Acredita que é um exemplo também para as suas colegas, as chefs?

Pois, acho que sim. Não gosto muito de dizer isso sobre mim própria, mas acho que sim. Tornei-me numa espécie de modelo a seguir, mas também tive cinco ou seis vezes mais entrevistas neste último ano do que as minhas colegas que ganharam este prémio antes de mim e acredito que há uma razão particular para isso. É que eu consegui, com sucesso, gerir uma cozinha de grandes dimensões e ter, ao mesmo tempo, uma família. Tenho dois filhos – uma rapariga com 13 anos e um rapaz com 15 – e quem quer que os conheça fica espantado pela sua inteligência social, pela sua abertura aos outros. Eles são superdesportivos, fazem atletismo, e têm um ótimo coração. São completamente independentes. O que eu digo sempre às minhas colegas mulheres é que pensamos sempre que temos de escolher entre ter uma família ou ter uma carreira. Eu tive que fazer muitos compromissos. Sou muito feliz por ter tido duas crianças e tenho uma equipa incrível. Neste momento os meus filhos vivem no nosso trabalho e o nosso restaurante é a família deles. Quando propus mudarmo-nos da casa onde vivemos, por cima do restaurante, para outra – porque eu trabalho demasiado – eles disseram-me que não. “A equipa é a nossa família” e eles encontraram os seus papéis dentro dessa família maior. É como uma comunidade cigana. Acho que posso ser um modelo por isso: porque nunca desisti nem de uma coisa nem da outra.

Isso significa que é possível conciliar uma família e uma carreira? Não é preciso prescindir de nada?

Claro que uma mulher, e eu falo sempre disto bem alto, que quer realizar-se nos dois aspetos tem de fazer concessões muito grandes para seguir em frente e isso talvez nem seja uma característica exclusiva deste setor. Vivemos de facto numa sociedade tradicional e continuamos a ser julgadas pela forma como desempenhamos o nosso papel de mães. É sempre suposto que uma mulher seja primeiro mãe e depois as outras coisas que quiser ser. Creio que para quebrarmos estes conceitos temos que falar dos problemas que enfrentamos. Vivemos constantemente com este sentimento de culpa que é um fardo muito pesado e não há muitas mulheres que falem disso.

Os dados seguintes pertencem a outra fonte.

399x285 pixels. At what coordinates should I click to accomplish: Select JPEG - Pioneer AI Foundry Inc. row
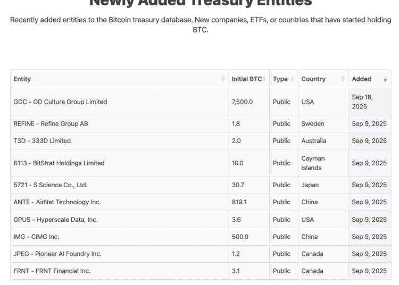point(57,254)
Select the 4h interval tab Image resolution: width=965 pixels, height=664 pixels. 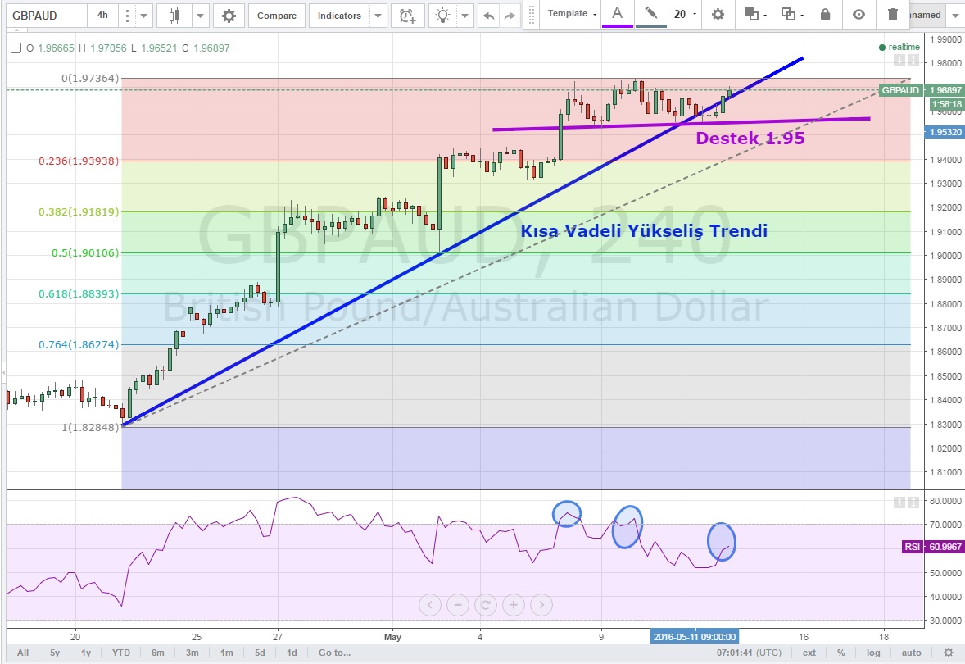(102, 16)
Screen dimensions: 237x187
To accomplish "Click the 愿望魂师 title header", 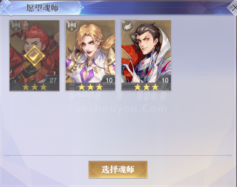I will tap(43, 8).
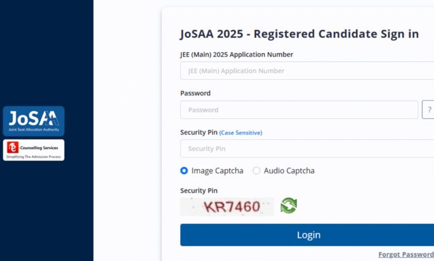Choose the 'Image Captcha' label text

pyautogui.click(x=217, y=170)
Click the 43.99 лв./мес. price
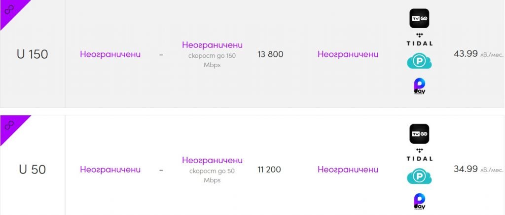 (478, 54)
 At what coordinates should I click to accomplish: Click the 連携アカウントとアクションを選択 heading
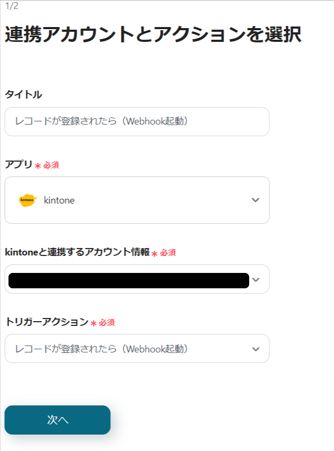(x=153, y=34)
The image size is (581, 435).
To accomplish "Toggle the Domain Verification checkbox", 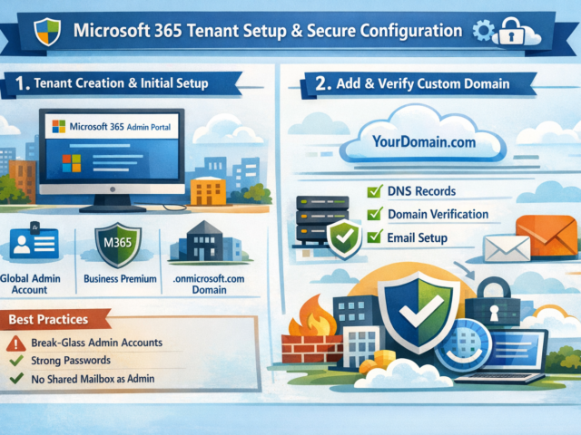I will pyautogui.click(x=373, y=214).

Foi capaz de se livrar desse sentimento de culpa?

Não, continuo com ele. Mas os meus filhos estão a ajudar-me com isso agora.

Porque é que não falamos sobre isto? Porque é que as mulheres com carreira e filhos têm dificuldade em falar deste sentimento que partilhamos?

Temos medo de o enfrentar. É um momento psicológico muito difícil. Temos medo de falhar num lado ou no outro. Penso que neste mundo supercapitalista, superrápido, se falarmos dos nossos problemas arriscamo-nos a que pensem que não somos suficientemente fortes e o mesmo se pode aplicar a mostrar o nosso lado fraco na família. Mas eu falo disto aos meus filhos, precisamos de falar com a nossa família dos nossos sentimentos de culpa. E, claro, no trabalho tenho uma excelente equipa que por vezes me põe fora da cozinha e me diz para ir fazer coisas com os meus filhos.